[Directions]
Copy the entries out again in full.

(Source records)
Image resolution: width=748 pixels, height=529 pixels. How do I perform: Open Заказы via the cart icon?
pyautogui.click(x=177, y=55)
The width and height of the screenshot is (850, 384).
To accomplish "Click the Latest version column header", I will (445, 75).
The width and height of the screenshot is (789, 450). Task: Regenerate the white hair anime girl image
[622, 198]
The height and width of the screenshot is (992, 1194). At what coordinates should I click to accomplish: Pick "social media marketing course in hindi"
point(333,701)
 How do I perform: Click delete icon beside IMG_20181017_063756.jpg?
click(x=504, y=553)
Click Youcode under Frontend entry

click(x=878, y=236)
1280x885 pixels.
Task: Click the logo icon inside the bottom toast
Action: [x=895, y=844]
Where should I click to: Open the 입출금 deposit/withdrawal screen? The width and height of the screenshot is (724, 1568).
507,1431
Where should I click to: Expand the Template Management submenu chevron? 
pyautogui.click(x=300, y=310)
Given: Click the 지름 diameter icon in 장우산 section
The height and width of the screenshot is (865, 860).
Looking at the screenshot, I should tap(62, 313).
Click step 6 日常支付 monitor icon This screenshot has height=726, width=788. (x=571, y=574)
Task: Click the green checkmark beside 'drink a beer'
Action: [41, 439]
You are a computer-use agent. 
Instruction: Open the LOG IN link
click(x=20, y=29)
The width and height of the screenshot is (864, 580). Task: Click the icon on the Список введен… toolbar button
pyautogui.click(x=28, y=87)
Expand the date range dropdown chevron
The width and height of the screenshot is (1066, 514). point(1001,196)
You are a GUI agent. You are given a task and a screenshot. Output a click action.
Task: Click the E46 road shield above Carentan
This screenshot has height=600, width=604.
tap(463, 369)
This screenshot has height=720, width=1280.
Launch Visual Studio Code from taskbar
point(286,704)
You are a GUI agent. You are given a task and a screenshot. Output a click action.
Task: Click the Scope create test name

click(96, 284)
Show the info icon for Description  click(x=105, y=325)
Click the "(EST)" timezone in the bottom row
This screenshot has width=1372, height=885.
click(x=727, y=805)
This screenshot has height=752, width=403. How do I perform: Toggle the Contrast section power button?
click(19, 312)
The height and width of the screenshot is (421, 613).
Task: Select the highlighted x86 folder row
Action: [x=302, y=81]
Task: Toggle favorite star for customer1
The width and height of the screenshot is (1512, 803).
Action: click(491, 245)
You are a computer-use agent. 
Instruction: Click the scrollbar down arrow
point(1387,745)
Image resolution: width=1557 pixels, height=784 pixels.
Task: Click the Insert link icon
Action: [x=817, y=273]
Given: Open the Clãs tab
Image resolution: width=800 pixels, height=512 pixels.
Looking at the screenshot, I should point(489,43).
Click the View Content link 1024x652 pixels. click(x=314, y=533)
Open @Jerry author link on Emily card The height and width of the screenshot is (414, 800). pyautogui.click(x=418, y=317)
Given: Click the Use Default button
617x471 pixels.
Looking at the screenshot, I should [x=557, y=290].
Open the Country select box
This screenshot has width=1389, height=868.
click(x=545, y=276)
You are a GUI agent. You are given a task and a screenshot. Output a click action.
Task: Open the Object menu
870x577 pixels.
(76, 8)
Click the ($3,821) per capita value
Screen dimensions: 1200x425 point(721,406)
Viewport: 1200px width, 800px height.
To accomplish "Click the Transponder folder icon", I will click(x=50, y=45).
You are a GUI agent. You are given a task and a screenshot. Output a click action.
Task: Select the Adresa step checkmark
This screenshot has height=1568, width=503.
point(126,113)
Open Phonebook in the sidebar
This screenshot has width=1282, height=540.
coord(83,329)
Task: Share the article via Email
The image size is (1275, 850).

[Solution to this exercise]
Image resolution: width=748 pixels, height=529 pixels. How do I perform: Open Заказы via the cart icon?
pyautogui.click(x=177, y=55)
The width and height of the screenshot is (850, 384).
To accomplish "Click the Latest version column header", I will (445, 75).
The width and height of the screenshot is (789, 450). Task: Regenerate the white hair anime girl image
[622, 198]
The height and width of the screenshot is (992, 1194). At what coordinates should I click to accomplish: Pick "social media marketing course in hindi"
point(333,701)
 How do I perform: Click delete icon beside IMG_20181017_063756.jpg?
click(x=504, y=553)
Click Youcode under Frontend entry

click(x=878, y=236)
1280x885 pixels.
Task: Click the logo icon inside the bottom toast
Action: [x=895, y=844]
Where should I click to: Open the 입출금 deposit/withdrawal screen? The width and height of the screenshot is (724, 1568).
507,1431
Where should I click to: Expand the Template Management submenu chevron? 
pyautogui.click(x=300, y=310)
Given: Click the 지름 diameter icon in 장우산 section
The height and width of the screenshot is (865, 860).
Looking at the screenshot, I should tap(62, 313).
Click step 6 日常支付 monitor icon This screenshot has height=726, width=788. (x=571, y=574)
Task: Click the green checkmark beside 'drink a beer'
Action: [41, 439]
You are a computer-use agent. 
Instruction: Open the LOG IN link
click(x=20, y=29)
The width and height of the screenshot is (864, 580). Task: Click the icon on the Список введен… toolbar button
pyautogui.click(x=28, y=87)
Expand the date range dropdown chevron
The width and height of the screenshot is (1066, 514). point(1001,196)
You are a GUI agent. You are given a task and a screenshot. Output a click action.
Task: Click the E46 road shield above Carentan
This screenshot has height=600, width=604.
tap(463, 369)
This screenshot has height=720, width=1280.
Launch Visual Studio Code from taskbar
point(286,704)
You are a GUI agent. You are given a task and a screenshot. Output a click action.
Task: Click the Scope create test name

click(96, 284)
Show the info icon for Description  click(x=105, y=325)
Click the "(EST)" timezone in the bottom row
This screenshot has width=1372, height=885.
click(x=727, y=805)
This screenshot has height=752, width=403. How do I perform: Toggle the Contrast section power button?
click(19, 312)
The height and width of the screenshot is (421, 613).
Task: Select the highlighted x86 folder row
Action: [x=302, y=81]
Task: Toggle favorite star for customer1
The width and height of the screenshot is (1512, 803).
Action: click(491, 245)
You are a computer-use agent. 
Instruction: Click the scrollbar down arrow
point(1387,745)
Image resolution: width=1557 pixels, height=784 pixels.
Task: Click the Insert link icon
Action: [x=817, y=273]
Given: Open the Clãs tab
Image resolution: width=800 pixels, height=512 pixels.
Looking at the screenshot, I should point(489,43).
Click the View Content link 1024x652 pixels. click(x=314, y=533)
Open @Jerry author link on Emily card The height and width of the screenshot is (414, 800). pyautogui.click(x=418, y=317)
Given: Click the Use Default button
617x471 pixels.
Looking at the screenshot, I should [x=557, y=290].
Open the Country select box
This screenshot has width=1389, height=868.
click(x=545, y=276)
You are a GUI agent. You are given a task and a screenshot. Output a click action.
Task: Open the Object menu
870x577 pixels.
(76, 8)
Click the ($3,821) per capita value
Screen dimensions: 1200x425 point(721,406)
Viewport: 1200px width, 800px height.
To accomplish "Click the Transponder folder icon", I will click(x=50, y=45).
You are a GUI agent. You are given a task and a screenshot. Output a click action.
Task: Select the Adresa step checkmark
This screenshot has height=1568, width=503.
point(126,113)
Open Phonebook in the sidebar
This screenshot has width=1282, height=540.
coord(83,329)
Task: Share the article via Email
The image size is (1275, 850).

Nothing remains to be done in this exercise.